SAnaNotes -- Sense Anaphora in OntoNotes
Release: v1.0
Last update: 2016-03-31
-
train/
688 documents (files), corresponding to 828 document parts.
-
dev/
103 documents (files), corresponding to 104 document parts.
-
test/
180 documents (files), corresponding to 231 document parts.
OntoNotes splits long documents into multiple parts. All parts belonging to the same document are in a single file.
SAnaNotes includes sense anaphora annotations for one third of English OntoNotes in stand-off format. The OntoNotes data can be obtained from LDC (https://catalog.ldc.upenn.edu/LDC2013T19). See the CoNLL-2012 Shared Task data (http://conll.cemantix.org/2012/data.html) for the column format.

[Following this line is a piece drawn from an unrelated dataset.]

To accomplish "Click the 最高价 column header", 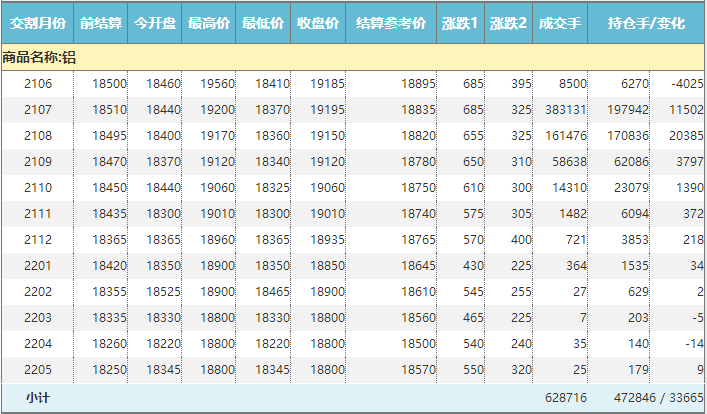I will [x=210, y=23].
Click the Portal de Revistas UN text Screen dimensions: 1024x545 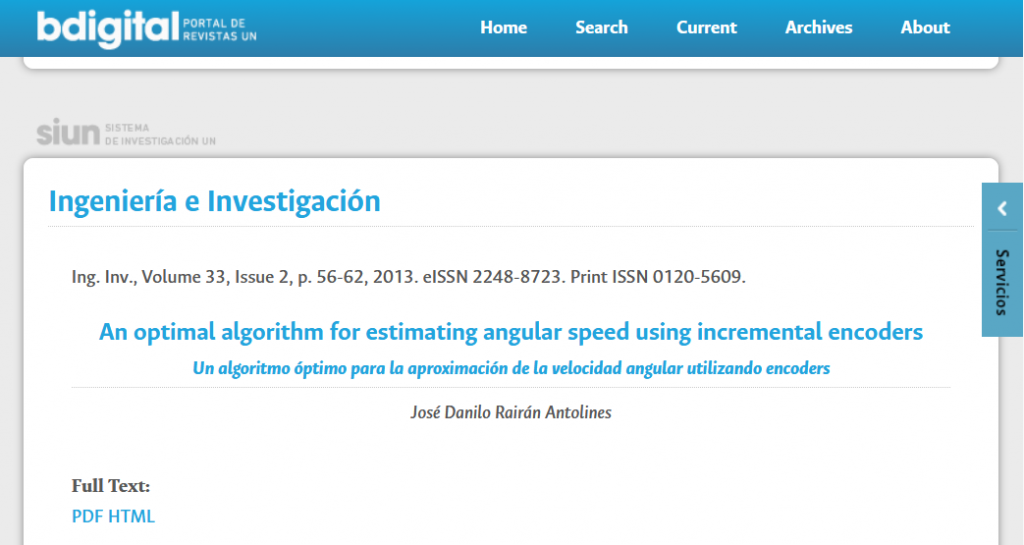(218, 28)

We follow the CoNLL column format that was used at the CoNLL-2012 Shared Task, where every line corresponds to a single token, and every column includes the annotation of a different linguistic level (e.g., part-of-speech tag, constituency parse tree, lemma, entity type, coreference). SAnaNotes provides an additional column with the sense anaphora information: antecedents are marked with square brackets and anaphors with parentheses
Sample file:
#begin document (bn/cnn/01/cnn_0110); part 000
-
-
-
-
-
-
-
-
-
-
-
-
[0]
-
-
(0)
-
-
-
#end document
This means that token #12 in document ‘bn/cnn/01/cnn_0110’ is an antecedent of the sense anaphor located at token #15: antecedent-anaphor pairs share the same id (i.e., 0 in the above example).
If we align this file with the corresponding text from OntoNotes, we can interpret the annotations with respect to this sentence:
A fire in a Bangladeshi garment factory has left at least 37 [people]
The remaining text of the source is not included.